• [Excerpt to read]
•••
# Recoil buffers--placebo or real?



## psi_radar (Feb 1, 2005)

I took my AK up to the range last weekend with a new BlackJack recoil buffer installed. This was an impulse buy--since I was already getting a new fire control group from the same store, I ordered one of these just to try it out. Now maybe it was just a placebo affect in addition to the smoothness of the new two-stage trigger, but it really seemed to me like the action was smoother and quieter, and I could fire more rapidly while keeping on target. 

What are your opinions on recoil buffers? Am I just imagining things, or are they a nice and inexpensive addition for all my semi-automatics?


----------



## Tgace (Feb 1, 2005)

They are what make the AR system so friendly to shoot.


----------



## GAB (Feb 1, 2005)

Hi, 
The BAR had recoil reducer's (buffers)in it's stock... The 30-06 is pretty tough on you, it worked so good you had to make sure it did not crawl away from you...

Regard, Gary


----------



## psi_radar (Feb 1, 2005)

GAB said:
			
		

> Hi,
> The BAR had recoil reducer's (buffers)in it's stock... The 30-06 is pretty tough on you, it worked so good you had to make sure it did not crawl away from you...
> 
> Regard, Gary



I can't imagine the recoil on one of those...my M77 30.06 is tiring at the range. M14 must be bad too.


----------



## dearnis.com (Feb 1, 2005)

I have used them quite a bit in my .45s.  I don't see much difference in recoil, but judging from how bad they get chewed up I'm sure they have saved some wear and tear on frames.
•••
• [Dataset rows]
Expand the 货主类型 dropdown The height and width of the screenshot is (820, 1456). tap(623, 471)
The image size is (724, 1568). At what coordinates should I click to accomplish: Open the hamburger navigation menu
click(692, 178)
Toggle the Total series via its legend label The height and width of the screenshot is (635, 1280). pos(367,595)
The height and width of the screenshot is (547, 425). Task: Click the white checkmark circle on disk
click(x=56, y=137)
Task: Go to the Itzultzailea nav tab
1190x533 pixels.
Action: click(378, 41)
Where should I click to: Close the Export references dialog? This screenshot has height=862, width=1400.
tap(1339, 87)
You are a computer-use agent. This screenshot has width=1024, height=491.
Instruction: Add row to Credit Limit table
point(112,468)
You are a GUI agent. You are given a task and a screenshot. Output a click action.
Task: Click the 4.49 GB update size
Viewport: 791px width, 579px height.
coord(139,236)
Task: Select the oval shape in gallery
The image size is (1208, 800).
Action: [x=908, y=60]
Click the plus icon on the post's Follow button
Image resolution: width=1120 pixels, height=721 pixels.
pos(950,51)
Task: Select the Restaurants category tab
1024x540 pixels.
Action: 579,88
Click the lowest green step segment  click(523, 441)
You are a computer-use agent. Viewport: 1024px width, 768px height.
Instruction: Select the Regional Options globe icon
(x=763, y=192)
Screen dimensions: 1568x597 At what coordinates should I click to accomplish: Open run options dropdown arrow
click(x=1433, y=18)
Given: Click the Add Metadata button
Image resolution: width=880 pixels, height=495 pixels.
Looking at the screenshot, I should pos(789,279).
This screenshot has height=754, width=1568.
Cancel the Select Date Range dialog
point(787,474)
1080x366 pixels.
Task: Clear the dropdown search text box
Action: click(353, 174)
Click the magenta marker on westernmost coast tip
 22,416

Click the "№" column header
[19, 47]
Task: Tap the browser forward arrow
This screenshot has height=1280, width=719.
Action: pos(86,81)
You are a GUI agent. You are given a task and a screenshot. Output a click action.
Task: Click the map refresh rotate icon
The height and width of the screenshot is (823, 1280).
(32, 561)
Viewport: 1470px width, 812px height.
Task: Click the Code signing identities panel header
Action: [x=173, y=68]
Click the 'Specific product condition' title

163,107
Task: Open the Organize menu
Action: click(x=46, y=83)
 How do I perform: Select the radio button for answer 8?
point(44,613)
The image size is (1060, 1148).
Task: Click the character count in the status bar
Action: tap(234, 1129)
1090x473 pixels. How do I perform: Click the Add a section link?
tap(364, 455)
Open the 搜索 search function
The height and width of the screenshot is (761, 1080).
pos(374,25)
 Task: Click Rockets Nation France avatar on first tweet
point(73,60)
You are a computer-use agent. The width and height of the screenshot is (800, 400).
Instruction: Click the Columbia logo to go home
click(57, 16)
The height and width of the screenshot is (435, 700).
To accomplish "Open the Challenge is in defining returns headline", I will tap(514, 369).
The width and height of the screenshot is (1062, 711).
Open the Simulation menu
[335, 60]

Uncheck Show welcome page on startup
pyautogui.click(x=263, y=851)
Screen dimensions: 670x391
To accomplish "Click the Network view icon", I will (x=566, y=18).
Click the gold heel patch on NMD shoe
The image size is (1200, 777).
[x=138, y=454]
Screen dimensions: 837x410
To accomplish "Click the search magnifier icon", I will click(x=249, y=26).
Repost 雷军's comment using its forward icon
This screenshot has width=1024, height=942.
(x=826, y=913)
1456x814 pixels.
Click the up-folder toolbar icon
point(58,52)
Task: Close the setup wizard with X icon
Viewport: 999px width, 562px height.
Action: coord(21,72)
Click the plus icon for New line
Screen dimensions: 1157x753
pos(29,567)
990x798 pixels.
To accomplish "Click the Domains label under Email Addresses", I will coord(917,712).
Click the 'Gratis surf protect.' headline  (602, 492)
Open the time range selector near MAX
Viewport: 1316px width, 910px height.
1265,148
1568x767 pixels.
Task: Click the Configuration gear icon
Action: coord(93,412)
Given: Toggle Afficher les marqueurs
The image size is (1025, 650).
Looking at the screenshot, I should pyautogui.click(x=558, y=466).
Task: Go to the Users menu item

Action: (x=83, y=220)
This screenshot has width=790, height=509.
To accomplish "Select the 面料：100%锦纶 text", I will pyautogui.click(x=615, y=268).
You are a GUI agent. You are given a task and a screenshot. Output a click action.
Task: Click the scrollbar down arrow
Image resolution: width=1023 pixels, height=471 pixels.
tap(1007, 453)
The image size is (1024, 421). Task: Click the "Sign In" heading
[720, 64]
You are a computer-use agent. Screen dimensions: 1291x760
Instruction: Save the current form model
•••
• [Exercise instructions]
For each statement, say yes or no according to the recoil buffer thread above, and quote the words of the thread that decide it. (a) psi_radar bought the BlackJack recoil buffer on impulse. (b) dearnis.com notices a large reduction in recoil from buffers in .45s. (c) Gary writes that the BAR had buffers in its stock.

• [Problem solution]
(a) Yes: "This was an impulse buy"
(b) No: "I don't see much difference in recoil"
(c) Yes: "The BAR had recoil reducer's (buffers)in it's stock"